Error handling: ZIO’s way of handling and propagating errors is sufficiently foreign to me that I don’t really know how to compare it to Trio! I worry that their tracebacks might not be very useful? And I noticed that they implement the “crash handler” pattern, where you register some callback to handle errors from unjoined fibers. (Or all crashed fibers?) This pattern always makes me wonder how the crash handler preserves enough context to know how to handle an error. But I am curious how it all fits together.

You’re welcome! Thanks for taking a look and getting past the pure FP part. I’m happy to discuss FP if you’re interested, but I definitely didn’t come here to evangelize FP.

FWIW, at a high level, the benefits gained from pure FP run in the same direction as the benefits of structured concurrency: they both put the caller in control and therefore make code easier to reason about.

The semantics are somewhat different in a world of pure FP with reified IO computations but aside from that I can see the similarities.

Thank you for highlighting the differences so clearly! For some reason it didn’t click for me until I read this. The potential for fiber leaks has always been something I didn’t like about the Zio design. It’s really interesting to see more clearly now how the Zio design could be modified to avoid that possibility. Making the potential for running fibers escaping a scope visible in the type signature would definitely make things easier to reason about.

The plan for the Swift library I have worked on has been to see if I can get away with keeping the fiber mechanism entirely private to the implementation by providing the right set of higher level primitives along the lines of par, race, etc. It’s not clear to me whether this is a good idea or not (and if so, what the minimum set of primitives would need to be).
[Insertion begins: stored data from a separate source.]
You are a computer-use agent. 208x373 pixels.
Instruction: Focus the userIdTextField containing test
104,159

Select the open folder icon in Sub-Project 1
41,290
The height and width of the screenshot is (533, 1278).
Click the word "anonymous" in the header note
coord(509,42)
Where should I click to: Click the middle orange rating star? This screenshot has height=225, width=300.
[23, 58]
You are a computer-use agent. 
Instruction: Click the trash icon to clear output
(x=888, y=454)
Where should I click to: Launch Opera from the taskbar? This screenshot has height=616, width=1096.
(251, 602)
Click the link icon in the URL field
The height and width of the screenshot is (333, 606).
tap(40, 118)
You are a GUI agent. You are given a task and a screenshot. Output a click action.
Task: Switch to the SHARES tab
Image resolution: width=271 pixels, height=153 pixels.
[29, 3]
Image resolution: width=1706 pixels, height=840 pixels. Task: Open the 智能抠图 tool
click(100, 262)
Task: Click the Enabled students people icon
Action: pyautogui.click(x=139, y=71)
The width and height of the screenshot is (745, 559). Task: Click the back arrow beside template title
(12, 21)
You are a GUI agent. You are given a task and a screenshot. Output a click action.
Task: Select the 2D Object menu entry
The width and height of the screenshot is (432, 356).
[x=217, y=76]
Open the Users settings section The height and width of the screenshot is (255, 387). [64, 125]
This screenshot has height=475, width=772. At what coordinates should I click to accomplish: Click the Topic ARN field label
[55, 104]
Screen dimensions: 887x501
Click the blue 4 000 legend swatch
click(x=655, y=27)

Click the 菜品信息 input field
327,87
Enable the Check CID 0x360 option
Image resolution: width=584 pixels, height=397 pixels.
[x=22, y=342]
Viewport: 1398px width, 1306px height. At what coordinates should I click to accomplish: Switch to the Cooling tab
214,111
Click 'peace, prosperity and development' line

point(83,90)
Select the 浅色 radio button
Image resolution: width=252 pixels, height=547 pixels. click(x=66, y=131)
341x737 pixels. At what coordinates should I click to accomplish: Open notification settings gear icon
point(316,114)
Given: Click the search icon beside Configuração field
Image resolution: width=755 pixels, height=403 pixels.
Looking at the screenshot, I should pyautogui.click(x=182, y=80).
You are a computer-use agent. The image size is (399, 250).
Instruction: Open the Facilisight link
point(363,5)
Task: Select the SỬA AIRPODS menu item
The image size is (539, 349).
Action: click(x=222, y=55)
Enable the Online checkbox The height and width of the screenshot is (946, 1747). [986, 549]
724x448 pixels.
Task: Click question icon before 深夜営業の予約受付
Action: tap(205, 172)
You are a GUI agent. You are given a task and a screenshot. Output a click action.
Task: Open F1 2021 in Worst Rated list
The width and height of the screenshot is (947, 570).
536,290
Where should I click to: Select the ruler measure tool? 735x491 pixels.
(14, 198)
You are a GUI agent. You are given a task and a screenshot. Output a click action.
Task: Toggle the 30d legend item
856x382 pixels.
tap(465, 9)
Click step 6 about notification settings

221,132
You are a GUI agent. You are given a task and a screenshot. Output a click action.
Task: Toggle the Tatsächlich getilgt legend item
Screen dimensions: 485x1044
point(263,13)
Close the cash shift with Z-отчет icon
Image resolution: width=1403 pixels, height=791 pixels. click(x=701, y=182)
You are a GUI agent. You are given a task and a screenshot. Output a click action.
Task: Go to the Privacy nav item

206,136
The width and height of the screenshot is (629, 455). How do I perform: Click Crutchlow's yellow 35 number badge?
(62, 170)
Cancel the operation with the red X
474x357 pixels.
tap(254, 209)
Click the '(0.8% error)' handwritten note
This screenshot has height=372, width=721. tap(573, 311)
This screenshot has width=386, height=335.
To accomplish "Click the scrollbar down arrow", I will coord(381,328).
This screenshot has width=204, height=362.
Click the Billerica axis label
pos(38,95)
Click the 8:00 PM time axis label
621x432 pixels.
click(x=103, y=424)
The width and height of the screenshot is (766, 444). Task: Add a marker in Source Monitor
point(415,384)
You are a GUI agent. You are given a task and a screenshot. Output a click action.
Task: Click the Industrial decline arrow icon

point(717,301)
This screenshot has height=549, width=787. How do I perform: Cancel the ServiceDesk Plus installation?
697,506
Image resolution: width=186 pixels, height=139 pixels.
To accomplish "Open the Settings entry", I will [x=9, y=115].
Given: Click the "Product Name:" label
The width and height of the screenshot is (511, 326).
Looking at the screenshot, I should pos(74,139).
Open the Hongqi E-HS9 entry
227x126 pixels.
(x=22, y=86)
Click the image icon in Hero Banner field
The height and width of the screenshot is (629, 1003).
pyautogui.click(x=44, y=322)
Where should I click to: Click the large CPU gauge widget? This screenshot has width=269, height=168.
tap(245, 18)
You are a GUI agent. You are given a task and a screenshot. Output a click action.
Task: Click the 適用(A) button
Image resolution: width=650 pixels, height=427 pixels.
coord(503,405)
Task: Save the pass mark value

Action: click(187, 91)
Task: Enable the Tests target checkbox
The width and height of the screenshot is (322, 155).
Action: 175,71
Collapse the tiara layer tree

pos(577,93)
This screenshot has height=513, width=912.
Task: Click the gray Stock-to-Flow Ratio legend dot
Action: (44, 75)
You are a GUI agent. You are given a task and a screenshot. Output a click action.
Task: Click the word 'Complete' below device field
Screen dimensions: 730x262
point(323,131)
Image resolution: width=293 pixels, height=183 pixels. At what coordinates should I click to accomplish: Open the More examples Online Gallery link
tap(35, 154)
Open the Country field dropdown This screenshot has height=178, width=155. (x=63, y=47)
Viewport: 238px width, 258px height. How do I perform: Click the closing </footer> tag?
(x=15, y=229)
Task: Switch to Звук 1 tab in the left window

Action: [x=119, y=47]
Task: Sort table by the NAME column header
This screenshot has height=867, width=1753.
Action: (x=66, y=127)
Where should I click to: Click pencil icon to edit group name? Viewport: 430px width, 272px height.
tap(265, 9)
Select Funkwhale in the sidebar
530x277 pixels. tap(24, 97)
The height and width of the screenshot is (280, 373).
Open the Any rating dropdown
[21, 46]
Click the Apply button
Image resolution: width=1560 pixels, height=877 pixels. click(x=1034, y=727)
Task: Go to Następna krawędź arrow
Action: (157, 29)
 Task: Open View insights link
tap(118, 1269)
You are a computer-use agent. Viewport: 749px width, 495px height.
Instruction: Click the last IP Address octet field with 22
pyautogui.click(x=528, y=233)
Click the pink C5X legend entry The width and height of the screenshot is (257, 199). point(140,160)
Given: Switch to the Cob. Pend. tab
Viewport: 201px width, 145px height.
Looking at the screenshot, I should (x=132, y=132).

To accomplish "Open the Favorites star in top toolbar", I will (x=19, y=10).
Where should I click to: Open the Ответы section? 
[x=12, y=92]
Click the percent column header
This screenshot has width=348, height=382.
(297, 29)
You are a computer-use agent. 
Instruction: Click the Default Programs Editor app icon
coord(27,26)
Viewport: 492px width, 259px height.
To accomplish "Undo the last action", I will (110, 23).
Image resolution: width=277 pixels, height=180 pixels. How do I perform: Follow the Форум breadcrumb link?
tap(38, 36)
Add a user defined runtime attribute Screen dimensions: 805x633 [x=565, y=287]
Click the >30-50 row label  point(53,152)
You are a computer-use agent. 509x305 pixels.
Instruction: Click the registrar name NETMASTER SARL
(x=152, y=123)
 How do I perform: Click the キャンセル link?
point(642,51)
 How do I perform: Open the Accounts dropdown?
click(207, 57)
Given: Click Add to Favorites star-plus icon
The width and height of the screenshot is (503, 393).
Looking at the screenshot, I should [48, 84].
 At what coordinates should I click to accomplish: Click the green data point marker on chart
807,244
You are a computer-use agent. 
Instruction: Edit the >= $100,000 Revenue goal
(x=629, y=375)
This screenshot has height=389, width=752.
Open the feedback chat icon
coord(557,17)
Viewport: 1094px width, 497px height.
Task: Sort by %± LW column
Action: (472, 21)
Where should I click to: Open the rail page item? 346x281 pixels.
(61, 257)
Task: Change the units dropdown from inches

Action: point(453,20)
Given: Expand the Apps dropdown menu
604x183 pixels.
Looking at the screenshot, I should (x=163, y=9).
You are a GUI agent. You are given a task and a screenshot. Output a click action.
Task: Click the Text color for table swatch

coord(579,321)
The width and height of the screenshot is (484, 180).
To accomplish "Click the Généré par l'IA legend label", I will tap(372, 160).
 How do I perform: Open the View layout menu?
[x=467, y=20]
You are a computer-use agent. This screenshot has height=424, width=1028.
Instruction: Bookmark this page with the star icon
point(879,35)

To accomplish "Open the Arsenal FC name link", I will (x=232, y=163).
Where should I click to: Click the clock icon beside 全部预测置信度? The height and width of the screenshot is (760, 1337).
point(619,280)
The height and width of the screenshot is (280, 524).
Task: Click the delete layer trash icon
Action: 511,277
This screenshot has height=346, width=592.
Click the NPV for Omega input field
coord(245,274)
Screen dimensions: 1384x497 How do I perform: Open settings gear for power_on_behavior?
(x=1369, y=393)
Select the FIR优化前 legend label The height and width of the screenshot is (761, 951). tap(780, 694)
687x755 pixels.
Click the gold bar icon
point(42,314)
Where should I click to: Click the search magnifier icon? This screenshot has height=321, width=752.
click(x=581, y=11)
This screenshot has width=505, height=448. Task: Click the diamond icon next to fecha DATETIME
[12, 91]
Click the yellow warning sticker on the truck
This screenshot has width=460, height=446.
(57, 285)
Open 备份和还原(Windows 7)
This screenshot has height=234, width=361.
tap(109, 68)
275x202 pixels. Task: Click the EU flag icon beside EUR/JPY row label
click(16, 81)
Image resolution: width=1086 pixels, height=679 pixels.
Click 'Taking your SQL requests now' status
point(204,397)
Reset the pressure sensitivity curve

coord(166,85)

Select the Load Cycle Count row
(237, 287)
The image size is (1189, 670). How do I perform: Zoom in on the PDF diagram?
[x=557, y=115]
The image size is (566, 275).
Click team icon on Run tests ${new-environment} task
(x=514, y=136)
So I am curious to learn more about use cases for fibers that need to outlive the scope that created them (but not the nursery that they were started with). These are the use cases that would motivate exposing lower level primitives (fibers, nurseries, etc) outside the library. Do you have any thoughts in this area?

This is very nice and makes the idea of exposing low level primitives like fork and join much more palatable.

I don’t know all of the details about Zio’s error handling, but one crucial bit is that there are two error channels in Zio. The main one is the E in the IO value. The other is the uncaught exception handler you mentioned which is necessary because of the Java exception model. So the design would be a lot cleaner if it weren’t for running on the JVM and having to deal with Java exceptions.

So my conjecture is that {nursery} is the right minimum set of primitives :-). I don’t know if this is correct! In some sense Trio is an experiment to test this conjecture. So far it seems to be working out pretty well though?

I feel like to some extent, you need the nursery to define what “the scope that created them” even means? For example, take the accept loop example we keep writing. I guess a pure functional version using ZIO notation might be something like:

def accept_loop(supervisor, listen_socket, handler) =
  for {
    socket <- listen_socket.accept()
    _      <- handler(socket)).fork(supervisor)
    _      <- accept_loop(supervisor, listen_socket, handler)
  } yield ()

def tcp_server(port, handler) =
  for {
    ls <- open_listen_socket(port)
    _  <- with_supervisor(supervisor -> accept_loop(supervisor, ls, handler))
  } yield ()

It seems like this kind of relies on being able to pass the supervisor around?

I’m not sure if this is the kind of thing you’re looking for or not.